Distrito inicia empalme para retomar la administración de ESSMAR

La Comisión designada por el alcalde Carlos Pinedo inició el proceso de transición con la administración saliente, tras el levantamiento de la intervención de la Superservicios.

Inició el empalme para el regreso de ESSMAR al Distrito. FOTO: Alcaldía de Santa Marta

Santa Marta comenzó este lunes el proceso de empalme para el regreso de ESSMAR al Distrito, luego de que la Superintendencia de Servicios Públicos Domiciliarios ordenara el fin de la intervención que se mantenía sobre la empresa.

La Comisión de Empalme designada por el alcalde Carlos Pinedo Cuello llegó a ESSMAR junto a la alcaldesa encargada, Claudia Cuello, para iniciar la entrega de la administración.

El equipo del Distrito está integrado por Patricia Caicedo Lafaurie, secretaria de Planeación; Luis Felipe Gutiérrez, gerente de Infraestructura; José Rodolfo Martínez, jefe Jurídico; Luz Alejandra Duarte, jefe de la Oficina de Contratación, y Camilo George, secretario de Gobierno.

Por parte de ESSMAR participaron el agente interventor Abraham Cure, quien permaneció al frente de la empresa hasta este 10 de agosto, además de funcionarios de las áreas de Control Interno y Jurídica.

Este proceso permitirá conocer y recibir formalmente información relacionada con la situación financiera, administrativa, contractual y operativa de la empresa, así como los proyectos y compromisos que quedan en marcha.

El inicio del empalme también marca la puesta en marcha del Plan de Salvamento anunciado por la Administración Distrital, con el que busca avanzar en la recuperación financiera y administrativa de ESSMAR.

La tarea que comienza no es menor.

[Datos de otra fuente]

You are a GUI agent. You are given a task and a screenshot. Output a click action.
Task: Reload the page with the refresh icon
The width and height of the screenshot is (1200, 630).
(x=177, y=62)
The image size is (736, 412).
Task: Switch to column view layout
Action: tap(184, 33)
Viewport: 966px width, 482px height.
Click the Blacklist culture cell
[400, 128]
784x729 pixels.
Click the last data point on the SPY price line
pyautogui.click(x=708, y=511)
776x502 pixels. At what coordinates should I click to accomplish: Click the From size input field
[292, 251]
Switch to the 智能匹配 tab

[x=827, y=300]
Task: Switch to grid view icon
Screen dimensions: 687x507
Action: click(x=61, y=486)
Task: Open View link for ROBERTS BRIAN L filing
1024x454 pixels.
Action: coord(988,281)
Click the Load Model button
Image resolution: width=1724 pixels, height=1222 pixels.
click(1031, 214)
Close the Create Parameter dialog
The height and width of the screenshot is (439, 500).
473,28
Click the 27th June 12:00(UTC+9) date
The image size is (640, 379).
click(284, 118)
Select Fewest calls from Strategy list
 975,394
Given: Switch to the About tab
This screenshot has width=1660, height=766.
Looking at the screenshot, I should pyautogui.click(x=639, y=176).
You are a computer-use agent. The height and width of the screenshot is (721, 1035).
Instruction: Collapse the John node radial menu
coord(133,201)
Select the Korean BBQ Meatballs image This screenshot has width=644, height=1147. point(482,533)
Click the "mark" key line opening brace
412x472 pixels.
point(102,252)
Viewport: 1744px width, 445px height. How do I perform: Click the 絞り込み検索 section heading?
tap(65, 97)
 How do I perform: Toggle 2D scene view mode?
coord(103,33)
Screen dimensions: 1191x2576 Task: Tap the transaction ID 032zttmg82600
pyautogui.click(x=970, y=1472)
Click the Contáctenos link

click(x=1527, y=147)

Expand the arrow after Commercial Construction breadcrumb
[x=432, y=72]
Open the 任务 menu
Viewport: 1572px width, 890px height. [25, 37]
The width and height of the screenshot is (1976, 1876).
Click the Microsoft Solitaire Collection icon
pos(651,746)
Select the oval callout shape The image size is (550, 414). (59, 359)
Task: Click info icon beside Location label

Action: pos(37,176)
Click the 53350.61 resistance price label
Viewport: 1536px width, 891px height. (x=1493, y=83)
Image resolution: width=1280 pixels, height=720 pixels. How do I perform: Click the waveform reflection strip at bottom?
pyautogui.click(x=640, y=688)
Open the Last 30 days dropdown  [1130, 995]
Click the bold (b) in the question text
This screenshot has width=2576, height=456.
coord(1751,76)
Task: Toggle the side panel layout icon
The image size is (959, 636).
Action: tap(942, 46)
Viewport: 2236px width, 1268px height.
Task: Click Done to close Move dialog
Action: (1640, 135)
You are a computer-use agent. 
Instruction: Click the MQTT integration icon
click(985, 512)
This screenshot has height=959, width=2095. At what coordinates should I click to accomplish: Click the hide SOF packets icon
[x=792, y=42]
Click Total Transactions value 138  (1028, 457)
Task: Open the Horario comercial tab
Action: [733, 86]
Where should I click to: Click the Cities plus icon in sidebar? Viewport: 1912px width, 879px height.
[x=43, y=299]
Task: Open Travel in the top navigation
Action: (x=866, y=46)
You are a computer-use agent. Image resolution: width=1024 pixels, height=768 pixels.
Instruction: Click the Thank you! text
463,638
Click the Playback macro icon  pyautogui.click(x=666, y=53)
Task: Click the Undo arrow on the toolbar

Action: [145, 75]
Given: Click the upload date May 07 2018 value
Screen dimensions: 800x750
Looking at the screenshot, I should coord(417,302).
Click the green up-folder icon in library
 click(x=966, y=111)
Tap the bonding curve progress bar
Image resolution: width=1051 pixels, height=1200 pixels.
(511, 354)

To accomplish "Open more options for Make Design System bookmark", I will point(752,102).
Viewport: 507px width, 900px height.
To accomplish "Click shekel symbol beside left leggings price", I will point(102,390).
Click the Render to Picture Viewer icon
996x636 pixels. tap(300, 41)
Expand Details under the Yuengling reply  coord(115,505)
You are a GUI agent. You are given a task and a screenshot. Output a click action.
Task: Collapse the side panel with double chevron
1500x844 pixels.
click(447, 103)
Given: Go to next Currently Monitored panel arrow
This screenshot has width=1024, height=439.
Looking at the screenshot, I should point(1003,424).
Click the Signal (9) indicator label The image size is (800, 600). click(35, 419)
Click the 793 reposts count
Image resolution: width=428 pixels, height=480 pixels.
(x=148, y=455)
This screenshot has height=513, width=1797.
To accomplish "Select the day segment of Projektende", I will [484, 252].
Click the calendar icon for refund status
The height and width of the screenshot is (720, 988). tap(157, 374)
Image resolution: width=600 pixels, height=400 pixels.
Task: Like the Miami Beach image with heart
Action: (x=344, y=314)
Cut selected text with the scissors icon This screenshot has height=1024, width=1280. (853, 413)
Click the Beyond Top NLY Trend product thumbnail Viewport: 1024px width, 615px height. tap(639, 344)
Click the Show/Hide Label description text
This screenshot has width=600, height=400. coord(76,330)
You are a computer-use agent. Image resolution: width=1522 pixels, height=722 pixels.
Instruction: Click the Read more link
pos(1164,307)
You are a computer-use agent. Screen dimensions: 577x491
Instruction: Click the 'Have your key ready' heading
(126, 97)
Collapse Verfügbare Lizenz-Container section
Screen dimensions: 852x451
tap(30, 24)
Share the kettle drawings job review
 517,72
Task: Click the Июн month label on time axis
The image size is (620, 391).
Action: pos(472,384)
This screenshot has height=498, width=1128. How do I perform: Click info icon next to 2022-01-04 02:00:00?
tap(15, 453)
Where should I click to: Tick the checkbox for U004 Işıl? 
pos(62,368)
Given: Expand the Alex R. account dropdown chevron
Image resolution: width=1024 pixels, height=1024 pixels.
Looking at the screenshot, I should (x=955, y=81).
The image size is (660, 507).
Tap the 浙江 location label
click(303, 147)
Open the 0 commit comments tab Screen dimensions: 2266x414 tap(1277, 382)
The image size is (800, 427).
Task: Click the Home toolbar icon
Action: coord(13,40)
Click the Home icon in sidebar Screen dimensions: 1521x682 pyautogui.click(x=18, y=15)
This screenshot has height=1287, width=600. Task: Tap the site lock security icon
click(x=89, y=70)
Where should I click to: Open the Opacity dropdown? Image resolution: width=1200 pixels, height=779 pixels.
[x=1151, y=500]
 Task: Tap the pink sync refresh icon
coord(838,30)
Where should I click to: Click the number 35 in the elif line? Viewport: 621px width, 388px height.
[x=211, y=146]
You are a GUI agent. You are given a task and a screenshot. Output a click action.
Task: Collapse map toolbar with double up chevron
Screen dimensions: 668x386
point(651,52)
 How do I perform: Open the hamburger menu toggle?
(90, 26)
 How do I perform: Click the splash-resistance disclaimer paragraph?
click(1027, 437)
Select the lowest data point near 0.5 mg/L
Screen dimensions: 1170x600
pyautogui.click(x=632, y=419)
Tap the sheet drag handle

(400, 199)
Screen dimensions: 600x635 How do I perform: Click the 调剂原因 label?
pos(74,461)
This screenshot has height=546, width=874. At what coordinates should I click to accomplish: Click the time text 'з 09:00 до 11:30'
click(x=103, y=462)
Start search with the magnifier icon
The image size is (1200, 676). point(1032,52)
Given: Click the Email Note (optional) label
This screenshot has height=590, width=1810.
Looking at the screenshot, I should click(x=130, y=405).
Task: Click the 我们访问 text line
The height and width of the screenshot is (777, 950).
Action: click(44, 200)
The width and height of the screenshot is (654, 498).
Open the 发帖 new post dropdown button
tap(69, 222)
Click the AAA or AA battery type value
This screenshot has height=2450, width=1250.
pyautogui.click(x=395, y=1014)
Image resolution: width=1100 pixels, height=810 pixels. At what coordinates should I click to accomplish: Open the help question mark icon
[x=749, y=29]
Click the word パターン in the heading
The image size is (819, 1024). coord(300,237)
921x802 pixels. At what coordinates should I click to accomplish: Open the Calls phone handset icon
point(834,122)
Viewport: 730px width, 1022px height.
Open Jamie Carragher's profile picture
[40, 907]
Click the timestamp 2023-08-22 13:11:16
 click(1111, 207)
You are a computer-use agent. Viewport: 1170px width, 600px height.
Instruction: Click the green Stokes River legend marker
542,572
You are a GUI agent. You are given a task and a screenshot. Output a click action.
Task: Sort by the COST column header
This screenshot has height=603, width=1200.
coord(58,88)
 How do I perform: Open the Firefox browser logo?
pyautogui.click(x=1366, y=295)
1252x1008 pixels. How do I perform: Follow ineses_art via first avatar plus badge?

Después de casi cinco años de intervención, la empresa retorna a su administración ordinaria en medio de los problemas que históricamente han afectado la prestación de los servicios de acueducto y alcantarillado en Santa Marta.

La resolución de la Superservicios establece, además, un período de transición de tres días y un esquema especial de inspección, vigilancia y control durante los seis meses siguientes a la terminación de la intervención.

El reto para el Distrito será ahora convertir este cambio administrativo en resultados concretos para los usuarios y avanzar en soluciones a los problemas de agua y alcantarillado que sigue enfrentando la ciudad.